'''

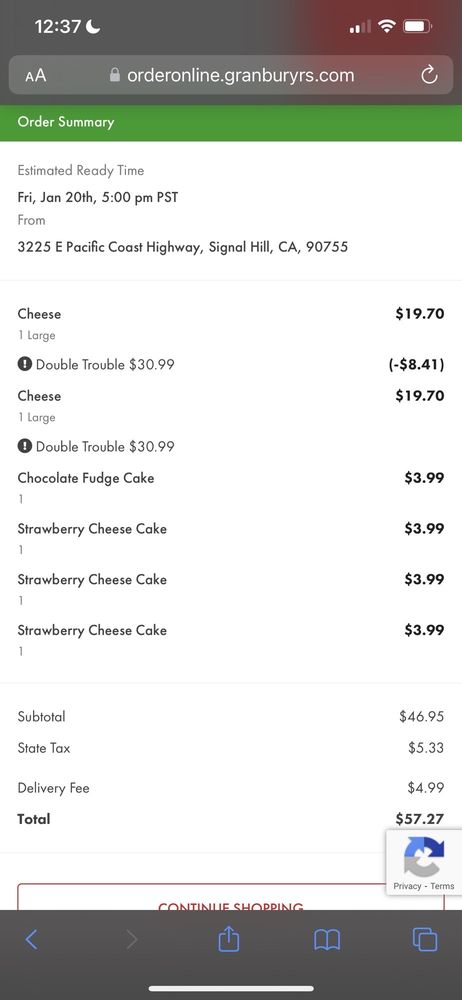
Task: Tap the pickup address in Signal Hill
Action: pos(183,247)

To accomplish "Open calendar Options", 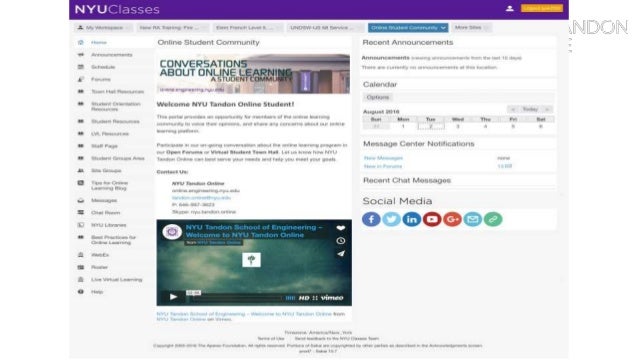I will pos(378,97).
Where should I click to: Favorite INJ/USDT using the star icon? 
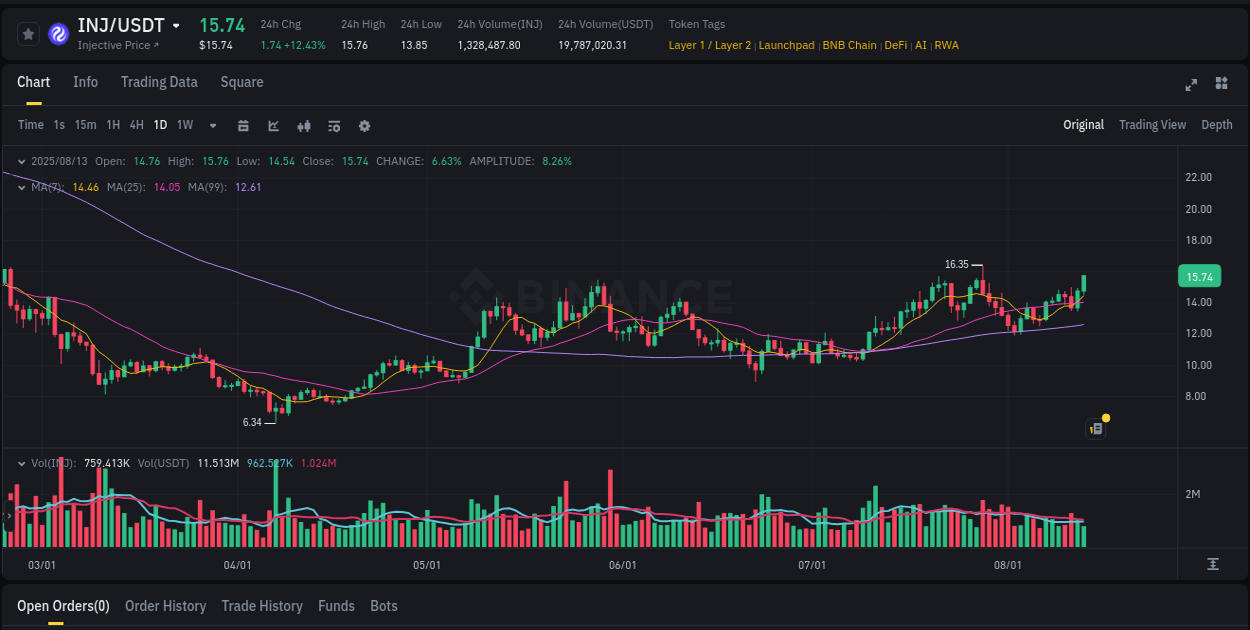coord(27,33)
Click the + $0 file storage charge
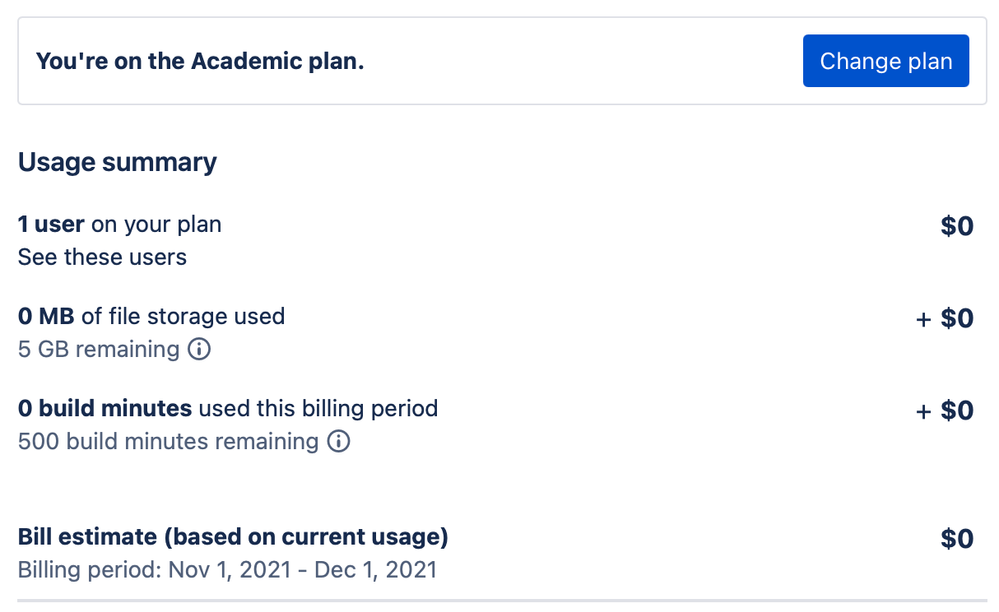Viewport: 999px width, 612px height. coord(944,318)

'''

Recopiez les entrées, de la ligne contenant « Where should I » jusqu'à la fin des entrées, bornes incluses et demandes comprises, en augmentant de 22 chaque nombre figurant dans les réponses (coordonnées et dimensions d'affichage), sans modifier les demandes. Omettez les images.

Where should I click to: Favorite INJ/USDT using the star icon? 
coord(49,55)
Click the + $0 file storage charge
Viewport: 1021px width, 634px height. coord(966,340)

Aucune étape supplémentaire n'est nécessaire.